I’ve discussed here and here the wonderful primer on trial advocacy Lee Horton gifted to me before he retired. In his discussion on opening statements, he says this:

“In making our opening statement, don’t try to be something you are not. While it helps, you do not have to be a great orator to give an effective opening statement. Practice giving your opening statement until you can closely track your written statement with only a few strategic notes. Emphasize the key points with voice inflection and, where appropriate, by the use of an exhibit, reading a small portion of a deposition, showing a video excerpt or drawing a diagram. Most importantly, be sincere and to the point. If the jury finds you make your points and sit down, they will listen to you because they will grow to expect that the points you make will be important.”

I find this to be solid advice for two reasons. First it acknowledges a truth: that many trial lawyers are not naturally gifted speakers. We obviously come to the profession from a variety of backgrounds, some of which might have included training and/or practice in public speaking. But many of us had only minimal training and experience in persuasively presenting information to an audience of 6-12 before we passed the bar.

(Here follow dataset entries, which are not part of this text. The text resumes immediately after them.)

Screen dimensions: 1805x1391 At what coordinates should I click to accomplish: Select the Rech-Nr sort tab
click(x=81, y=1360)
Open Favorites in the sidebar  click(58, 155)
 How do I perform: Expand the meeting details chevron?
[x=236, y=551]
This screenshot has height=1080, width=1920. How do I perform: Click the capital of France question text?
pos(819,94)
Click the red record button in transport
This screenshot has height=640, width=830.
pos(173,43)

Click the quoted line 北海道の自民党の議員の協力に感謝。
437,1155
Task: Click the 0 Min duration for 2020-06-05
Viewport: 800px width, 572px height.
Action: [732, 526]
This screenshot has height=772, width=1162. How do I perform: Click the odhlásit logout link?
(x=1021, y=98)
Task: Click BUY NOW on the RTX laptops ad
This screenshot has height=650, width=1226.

The good news is you don’t have to have been born with the gifts of a Cicero, a Churchill or a Kennedy to effectively try and win cases. What is important is that you present the information in a way that both engenders trust and permits the audience–the jury–to follow along.

The other reason Horton’s advice is so valuable is because it highlights how we gain trust from jurors by making only the most important points each time we speak. There’s only a limited window that most of us will pay attention and follow a lecture. Don’t squander that window of time with facts that are not crucial to winning your case. As Horton notes, if you follow this practice from the start, the jury will trust you not to waste their time and attention. Again, “they will listen to you because they will grow to expect that the points you make will be important.”